Rosalie was shy, with average grades. But her attendance in school was perfect, an accomplishment that took grit during a period of war and revolution in the Philippines.

After passing her nursing test in the Philippines, she ended up as a migrant worker in Saudi Arabia like her father. As a migrant worker, Rosalie’s salary gave her the financial freedom to send money to her family, shop, and open a credit card.

In the Middle East, she met and married Chris Villanueva, also a Filipino migrant worker. They had three children—Kristine, Lara, and Dominique—who spent some of their early years living apart from their parents in the Philippines with Rosalie’s family.

As DeParle began writing about Rosalie for the New York Times Magazine in 2007, he realized her story was a global story.

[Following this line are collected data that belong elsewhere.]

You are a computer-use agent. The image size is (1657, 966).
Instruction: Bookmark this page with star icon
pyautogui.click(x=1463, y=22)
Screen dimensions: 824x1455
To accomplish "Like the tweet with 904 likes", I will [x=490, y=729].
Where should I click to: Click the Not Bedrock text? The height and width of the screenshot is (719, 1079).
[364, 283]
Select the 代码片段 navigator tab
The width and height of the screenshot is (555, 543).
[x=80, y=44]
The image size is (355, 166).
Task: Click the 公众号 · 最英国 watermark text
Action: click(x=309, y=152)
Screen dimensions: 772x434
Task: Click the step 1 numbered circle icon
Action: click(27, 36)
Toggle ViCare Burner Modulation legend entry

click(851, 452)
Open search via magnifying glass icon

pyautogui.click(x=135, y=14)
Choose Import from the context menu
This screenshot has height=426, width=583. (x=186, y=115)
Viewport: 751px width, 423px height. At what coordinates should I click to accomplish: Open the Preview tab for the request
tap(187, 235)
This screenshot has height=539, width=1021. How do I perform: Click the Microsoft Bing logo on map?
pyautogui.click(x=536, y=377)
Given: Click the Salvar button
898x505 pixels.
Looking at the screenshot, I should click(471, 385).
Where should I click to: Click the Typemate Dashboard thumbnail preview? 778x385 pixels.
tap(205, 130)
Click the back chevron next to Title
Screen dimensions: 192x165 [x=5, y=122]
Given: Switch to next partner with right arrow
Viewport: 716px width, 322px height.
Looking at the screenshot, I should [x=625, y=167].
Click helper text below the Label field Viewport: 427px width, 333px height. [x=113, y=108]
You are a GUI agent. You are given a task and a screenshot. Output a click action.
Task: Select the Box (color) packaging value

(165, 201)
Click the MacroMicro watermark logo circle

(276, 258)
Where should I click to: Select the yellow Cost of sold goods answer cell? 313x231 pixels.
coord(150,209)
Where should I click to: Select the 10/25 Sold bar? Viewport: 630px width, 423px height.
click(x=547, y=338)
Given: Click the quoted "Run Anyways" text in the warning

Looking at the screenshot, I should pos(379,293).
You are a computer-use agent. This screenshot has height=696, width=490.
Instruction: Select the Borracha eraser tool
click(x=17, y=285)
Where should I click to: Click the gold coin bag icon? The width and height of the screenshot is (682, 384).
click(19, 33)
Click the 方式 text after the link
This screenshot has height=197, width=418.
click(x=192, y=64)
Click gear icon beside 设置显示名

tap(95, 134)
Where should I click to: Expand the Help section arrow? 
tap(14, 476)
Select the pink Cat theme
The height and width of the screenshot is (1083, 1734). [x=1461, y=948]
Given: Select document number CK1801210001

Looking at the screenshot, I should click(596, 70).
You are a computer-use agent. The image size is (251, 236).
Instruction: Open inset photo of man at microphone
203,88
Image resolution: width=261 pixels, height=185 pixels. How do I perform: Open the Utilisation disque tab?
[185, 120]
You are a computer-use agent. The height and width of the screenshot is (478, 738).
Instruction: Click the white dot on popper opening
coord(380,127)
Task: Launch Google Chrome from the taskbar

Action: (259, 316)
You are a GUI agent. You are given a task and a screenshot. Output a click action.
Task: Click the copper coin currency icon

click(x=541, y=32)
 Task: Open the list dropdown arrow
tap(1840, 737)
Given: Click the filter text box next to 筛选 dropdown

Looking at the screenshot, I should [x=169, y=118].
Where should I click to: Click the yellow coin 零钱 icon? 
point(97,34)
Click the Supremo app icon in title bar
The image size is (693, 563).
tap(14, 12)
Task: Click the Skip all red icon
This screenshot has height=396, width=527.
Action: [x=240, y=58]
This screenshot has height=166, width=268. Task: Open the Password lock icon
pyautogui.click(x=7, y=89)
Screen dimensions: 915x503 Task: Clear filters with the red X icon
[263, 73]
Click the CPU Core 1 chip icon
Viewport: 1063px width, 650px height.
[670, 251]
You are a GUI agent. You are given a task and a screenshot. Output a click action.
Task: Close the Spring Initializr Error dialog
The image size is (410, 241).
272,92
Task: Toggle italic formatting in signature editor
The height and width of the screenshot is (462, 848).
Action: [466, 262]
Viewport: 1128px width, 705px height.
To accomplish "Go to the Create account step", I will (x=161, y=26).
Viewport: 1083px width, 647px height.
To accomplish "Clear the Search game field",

“The lightbulb moment for me in understanding the importance of global migration was learning that remittances—the sums that migrants send home—are three times the world’s foreign aid budgets combined,” DeParle said.

A House in the Suburbs

After 20 years of waiting to realize her dream of working in the U.S., Rosalie finally got her visa in 2012 and started a nursing job in Galveston, Texas, an hour outside of Houston. Chris and the children joined her six months later.

DeParle also started his book around this time. He chronicles the family’s struggle to adjust to living together after years of separation, how work became a way for Rosalie to assimilate, Chris’ difficulty finding a job, and the children’s setbacks and triumphs in school.

DeParle Book
DeParle's book A Good Provider Is One Who Leaves

 “She came expecting Disney World, and she wound up in a declining blue-collar town with a vista of vacant lots,” DeParle said.

Three years after arriving, Rosalie purchased a home on a cul-de-sac in a Houston suburb called Texas City, and her family had adjusted to U.S. life. A month later, Donald Trump launched his presidential campaign. DeParle pointed to the candidate’s fiery labels of immigrants as “terrorists,” “criminals,” and “welfare cheats.”

“I came to think of the Villanuevas as a kind of retort,” DeParle said. “With a house in the suburbs and kids on the honor roll, they achieved in three years a degree of assimilation that used to take three generations.”

The Feminization of Migration 

Following the lecture, DeParle and Schanzenbach discussed how increasing numbers of female migrants has affected gender relations.

“What happens in the three-generation arc of the story is that migration feminizesin part because the work feminizes,” DeParle explained. Rosalie earned three times her husband’s salary and that financial imbalance could cause tension, he said.

Despite these tensions, Rosalie and Chris established a new life in America, recently becoming U.S. citizens. They are currently saving for another round of naturalization fees, so their children can also gain citizenship.

Migration became Rosalie’s “vehicle of salvation,” DeParle said. “It’s good when your country is the place where people go to make dreams come true.” 

Jason DeParle is a New York Times senior reporter covering poverty and a two-time Pulitzer Prize finalist. He is the author of two books, including “A Good Provider Is One Who Leaves: One Family and Migration in the 21stCentury” (2019, Viking Press).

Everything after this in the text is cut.